# WRITTEN INSTRUCTION:
Below is a news report on China and the United States ratifying the Paris agreement. Decide whether each statement agrees with the report, answering yes or no and quoting the report's deciding words: (a) China and the United States ratified the Paris agreement on a Saturday; (b) the G20 summit took place in Beijing; (c) G20 leaders were expected to launch a new pro-growth push.

── PASSAGE GIVEN ──

By Roberta Rampton and Nathaniel Taplin
HANGZHOU, China (Reuters) – China and the United States ratified the Paris agreement to cut climate-warming emissions on Saturday, marking a major step toward the enactment of the pact as early as the end of the year and setting the stage for other countries to follow suit.
The world’s two biggest emitters of greenhouse gases made the landmark announcement as heads of state from the Group of 20 biggest economies, or G20, arrived for a summit in the city of Hangzhou, parts of which resembled a ghost town as Chinese security locked down the area.
U.S. President Barack Obama’s last scheduled trip to Asia before leaving office however got off to an awkward start. Soon after Air Force One landed, a Chinese security official blocked National Security Adviser Susan Rice on the tarmac, speaking angrily to her before a Secret Service agent stepped between the two.
China has gone to great lengths to try to make the Sept 4-5 G20 summit a success, hoping to cement its standing as a global power, but a range of thorny diplomatic topics could overshadow the agenda.
G20 leaders are likely to renew their promises to use tax and spending policies to invigorate the sluggish world economy, although a new pro-growth push was unlikely.
Overcapacity in the global steel industry, a sore point for China as the world’s largest producer of the metal, barriers to foreign investment and the risk of currency devaluations to protect export markets will also figure in the discussions.

───
── DATA ──

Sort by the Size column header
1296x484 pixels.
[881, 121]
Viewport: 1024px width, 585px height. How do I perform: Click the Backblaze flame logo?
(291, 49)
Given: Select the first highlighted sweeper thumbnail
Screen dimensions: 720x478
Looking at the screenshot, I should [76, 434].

───
── DATA ──

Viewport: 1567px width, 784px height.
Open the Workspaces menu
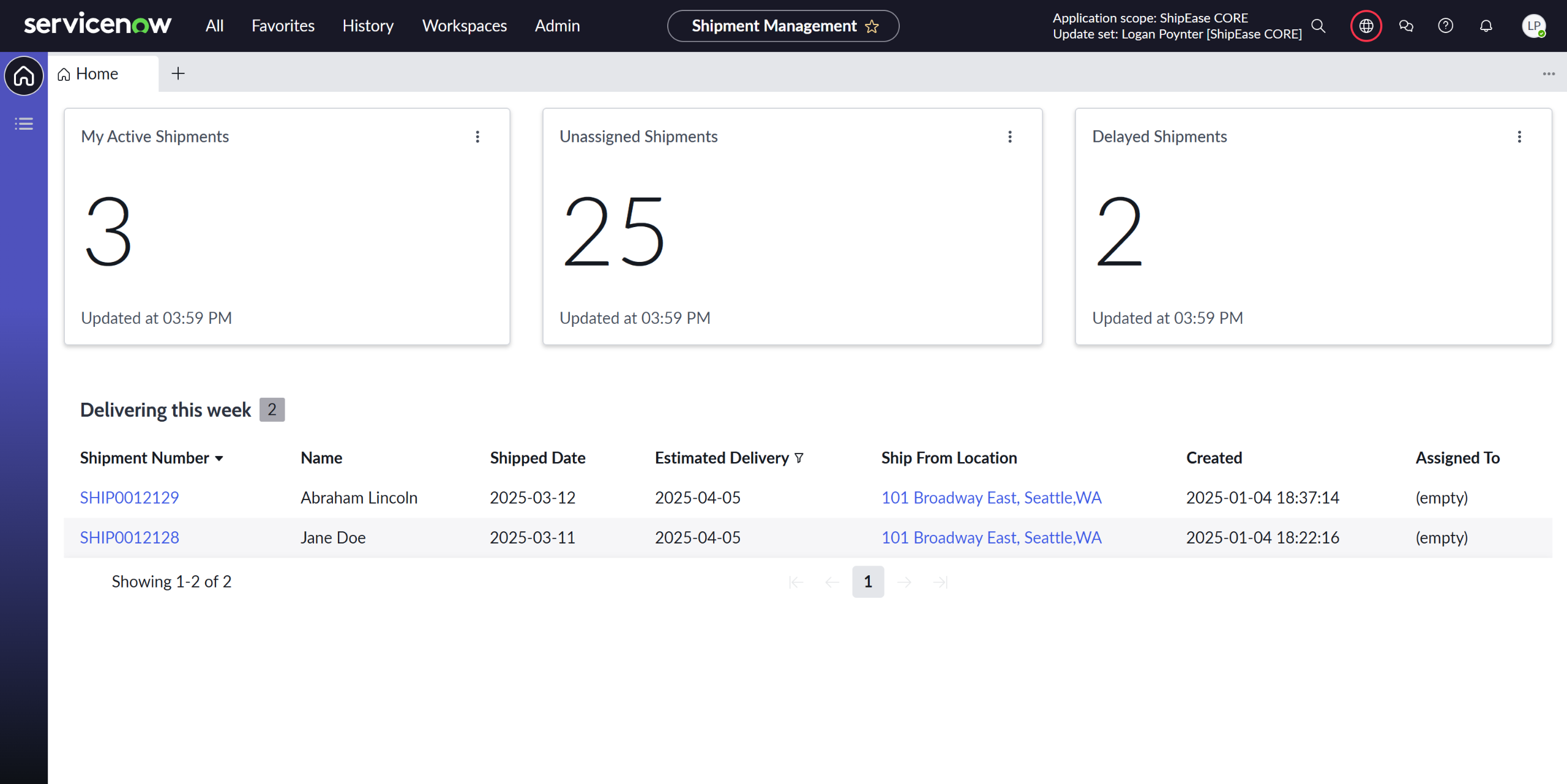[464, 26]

───

# THE REPLY:
(a) Yes: "China and the United States ratified the Paris agreement to cut climate-warming emissions on Saturday"
(b) No: "arrived for a summit in the city of Hangzhou"
(c) No: "although a new pro-growth push was unlikely"